For the first time ever, researchers have found fossils under Greenland's ice sheet that are so large and well preserved that they can be seen with the naked eye. The fossils reveal several million years of details about climate and plant life in Greenland according to the UCPH researcher behind the discovery.
Following a relocation of ice cores to the Copenhagen suburb of Rødovre in 2017, University of Copenhagen researchers found unopened boxes of ice cores dating back to 1966-the first ice cores drilled on Earth.
Analyses of the long-forgotten ice have now been completed and are presented in a new study with groundbreaking results.
Within the cores, which come from deep within the ice sheet at Camp Century, Greenland, the UCPH researchers and their Belgian and American colleagues became the first ever to find these millions of years old macrofossils. The fossils are large enough to be seen without a microscope.

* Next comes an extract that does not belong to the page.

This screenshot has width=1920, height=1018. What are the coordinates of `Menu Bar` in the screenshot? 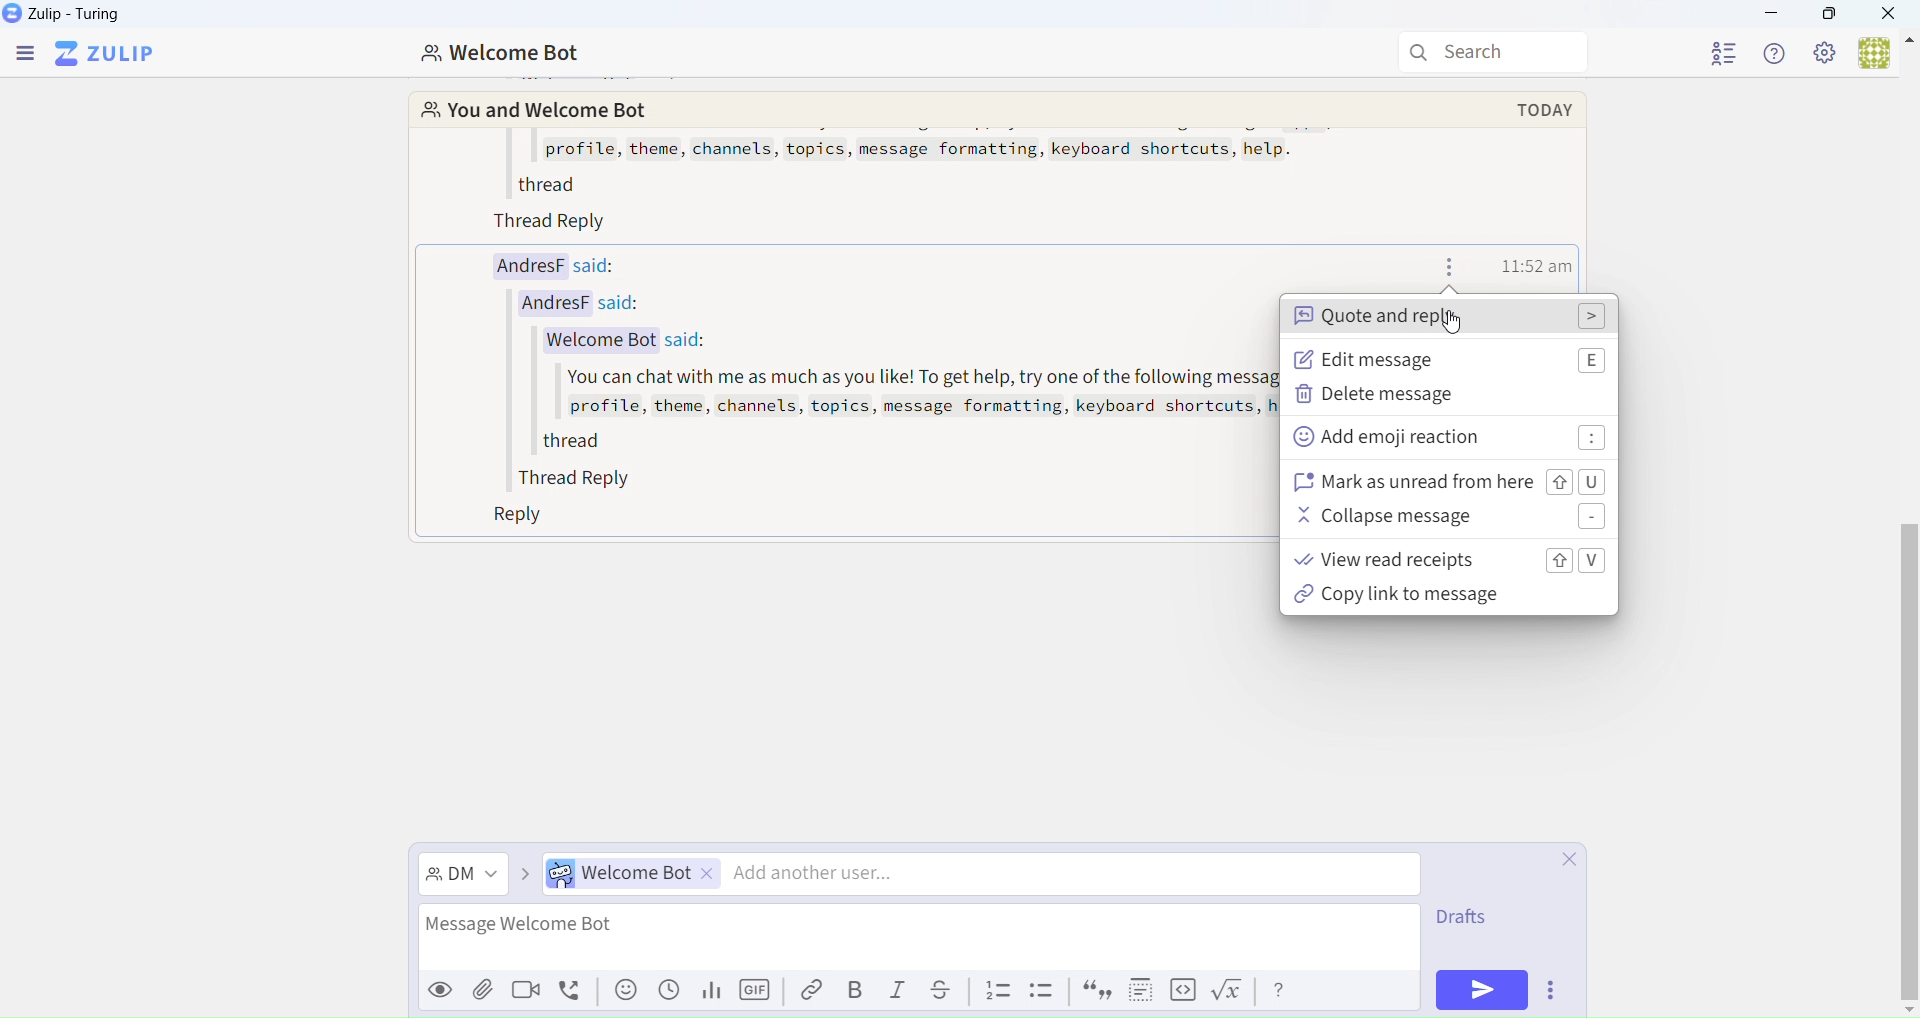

"We pinched ourselves over the treasure we'd found! Because within the cores, which for the most part resemble compressed gravel, we could identify entire twigs and leaves, perfectly preserved after millions of years. We had never found anything like this, nor had anyone else," explains Professor Dorthe Dahl-Jensen of the University of Copenhagen's Niels Bohr Institute, who adds:
"Thorough DNA analyses are typically required to identify which plants and animals are in ice. But here, we could see things immediately. The ice was drilled in an amazing location where there were obviously plants and branches before ice covered Greenland."
Revealing details about the past
While twigs and leaves may not sound like much, they reveal a rare and unique story about the vegetation of the Greenlandic landscape as it was millions of years ago, when Earth's climate was warmer, and Greenland wasn't covered by ice.
"Among the leaves, twigs and plant remnants we found are liverwort plants and and wooly feather moss. Our analyses show that they come from boreal forest-the conifer, birch and willow forests common to Canada and Alaska. These hardy plants and trees are tolerant of cold conditions," explains Dorthe Dahl-Jensen.
The ice cores have also provided the researchers with knowledge about climate change in Greenland dating back several million years. This knowledge is useful for helping us peer into the crystal ball and see the climate of the future.
"After measuring water isotopes in the ice, we can confirm earlier findings that the ice sheet has been intact and covered Greenland for roughly one million years. Before then, there were periods in between ice sheets when Greenland was ice-free, These results illustrate just how awesome ice is and how it can withstand so much-including periods of higher temperatures like the one we are in now," explains the climate professor.
According to the researcher though, the ice will be strongly influenced by the rise in temperature that several climate models predict will occur over roughly the next 100 years.
"Should the worst-case scenarios transpire, the Greenland and Antarctic ice sheets will start melting, which could cause sea levels to rise up to 70 meters. However, this will take a long time, thousandes of years. Fortunately, we can still do something about it and avoid these large rises in sea level-it's a matter of action," she says.
The next step in working with the forgotten ice cores of Camp Century is to perform DNA analyses of both the ice and sedimentary residues.
"We'll see if we can find remnants of beetles, butterflies and other insects too," concludes Professor Dahl-Jensen.
FACTS: Ice cores found by pure luck
That the ice cores from Greenland's Camp Century were recovered by UCPH researchers was pure good luck.
"We had recently begun moving our stock of ice cores from the Copenhagen suburbs of Ballerup to Rødovre. During the move, our ice core curator Jørgen Peter Steffensen found the boxes of Camp Century ice cores. He had a feeling there was gold locked in that ice, and he was right," says Dorthe Dahl-Jensen.
The ice was drilled in Greenland in 1966 by the U.S. military and later brought to Denmark by Associate Professor Henrik Clausen in 1994, where it was stored in a box without documentation.